# Okuma Reels



## Gsxrfanim (Sep 28, 2009)

Anyone have any Okuma reels?
I really like the look of their reels but wasnt sure of the quality or performance.
They seem to get a lot of good reviews on another bass fishing site I frequent. 
Just wanted to check with the OGF'rs 
That Krios baitcaster looks awesome, would look real nice on my Veritas.
Also the Trio High speed spinning reel looks nice and the prices are good.


----------



## Dave_E (Apr 6, 2004)

I own 2 okuma spinning reels and love them both.

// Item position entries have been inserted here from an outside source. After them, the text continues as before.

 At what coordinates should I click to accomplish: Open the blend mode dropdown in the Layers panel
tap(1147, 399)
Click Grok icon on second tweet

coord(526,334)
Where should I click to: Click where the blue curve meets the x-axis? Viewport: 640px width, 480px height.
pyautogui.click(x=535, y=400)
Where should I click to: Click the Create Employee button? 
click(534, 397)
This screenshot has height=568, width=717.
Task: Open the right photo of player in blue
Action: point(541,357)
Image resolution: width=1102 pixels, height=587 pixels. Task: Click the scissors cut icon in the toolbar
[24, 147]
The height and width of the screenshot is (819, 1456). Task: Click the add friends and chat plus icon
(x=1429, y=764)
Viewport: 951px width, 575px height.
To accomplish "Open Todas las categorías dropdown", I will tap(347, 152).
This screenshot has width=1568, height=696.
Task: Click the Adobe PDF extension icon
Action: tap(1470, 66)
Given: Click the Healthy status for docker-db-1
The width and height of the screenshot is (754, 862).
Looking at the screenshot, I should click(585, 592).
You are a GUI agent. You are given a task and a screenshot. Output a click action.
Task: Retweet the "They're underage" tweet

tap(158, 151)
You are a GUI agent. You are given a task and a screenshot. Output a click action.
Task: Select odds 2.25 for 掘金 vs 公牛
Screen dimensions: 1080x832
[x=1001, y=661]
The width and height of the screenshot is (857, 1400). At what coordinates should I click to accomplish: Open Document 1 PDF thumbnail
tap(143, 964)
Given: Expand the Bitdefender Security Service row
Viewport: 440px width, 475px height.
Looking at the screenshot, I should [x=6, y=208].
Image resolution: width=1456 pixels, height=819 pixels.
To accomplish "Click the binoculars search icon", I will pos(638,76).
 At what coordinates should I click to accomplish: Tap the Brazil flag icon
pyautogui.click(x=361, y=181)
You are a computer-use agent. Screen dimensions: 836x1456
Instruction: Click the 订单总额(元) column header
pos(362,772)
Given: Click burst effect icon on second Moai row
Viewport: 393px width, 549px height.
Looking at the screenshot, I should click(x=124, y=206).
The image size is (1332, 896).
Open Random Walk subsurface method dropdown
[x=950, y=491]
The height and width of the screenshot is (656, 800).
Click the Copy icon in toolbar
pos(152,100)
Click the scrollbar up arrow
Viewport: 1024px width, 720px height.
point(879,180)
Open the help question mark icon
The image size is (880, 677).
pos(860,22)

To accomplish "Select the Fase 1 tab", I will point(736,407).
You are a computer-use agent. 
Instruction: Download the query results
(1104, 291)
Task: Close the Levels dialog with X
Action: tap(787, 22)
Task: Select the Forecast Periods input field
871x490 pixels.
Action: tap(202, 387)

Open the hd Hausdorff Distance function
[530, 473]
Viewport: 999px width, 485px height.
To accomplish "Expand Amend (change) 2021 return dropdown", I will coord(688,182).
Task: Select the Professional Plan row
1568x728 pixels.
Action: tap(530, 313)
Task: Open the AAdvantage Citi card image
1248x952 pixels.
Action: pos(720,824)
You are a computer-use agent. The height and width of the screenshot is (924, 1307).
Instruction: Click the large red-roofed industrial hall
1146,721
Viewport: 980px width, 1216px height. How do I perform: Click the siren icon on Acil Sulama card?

The drag on them is fantastic.


----------



## Tokugawa (Apr 29, 2008)

http://www.tackletour.com/reviewokumahelios.html

Says it all...


----------



## streamstalker (Jul 8, 2005)

Their high end stuff may be good, but the ones you buy off the pegs just don't hold up for any length of time at all. The only thing good I can say about them is that they convinced me to start buying better quality fishing equipment.


----------



## Pigsticker (Oct 18, 2006)

I Have a Stratus spinning reel that I've probably used for 150-200 hours over 4 years and its falling apart. It has a nasty habit of going into back reeling mode on huge hooksets that make the bail spin backwards and ratsnest and loses fish. Its only a cat/carp or loaner reel for me now. But for $40 i couldve done worse.


----------



## Jim Barger Sr (Sep 6, 2004)

Own several Convector trolling reels; had them for several years. Never a problem.


----------



## sherman51 (Apr 12, 2011)

i used there cheaper line counter reels for a couple of years, they seemed to be good reels, didnt have any problems at all. but i got the magda reels in the larger size. and then started fishing with my son and his wife and kids. so i went to smaller reels. i bought daiwa reels that i use for my divers, but i wanted a set for running boards so i bought a set of convectors, and they are awesome reels for the price.
sherman


----------



## Headboat Hunter (Apr 18, 2010)

I have a few of the Hardstone and have had no problems. The one I use for the walleye run really takes a beating and keeps on fishing. Actaully, I give it good reports.


----------



## JamesT (Jul 22, 2005)

Overall pleased with my avenger 20. Hardly perfect (okumas dont hold much line for their size (prob wont matter/maybe better if braid person), and are heavy, bail doesnt always close when i start reeling, bail wire bail sticks out far and occasionally snags when casting, etc). Overall, especially for cost, i like okumas. Every brand ive had has their weaknesses (i buy cheap/mid reels), and okumas feel solid and are smooth.


----------



## BtweenShots (May 6, 2007)

I have used Okuma Magdas for 8 yrs. on my boat and 6 yrs. on a buddy's boat and have never had a problem. All were equipped with Okuma rods at that time and I also use spinning reels for lt. tackle and for trout. Anticipating any problems I put away 6 combos for trolling and the biggest problem is digging them out just to dust them off.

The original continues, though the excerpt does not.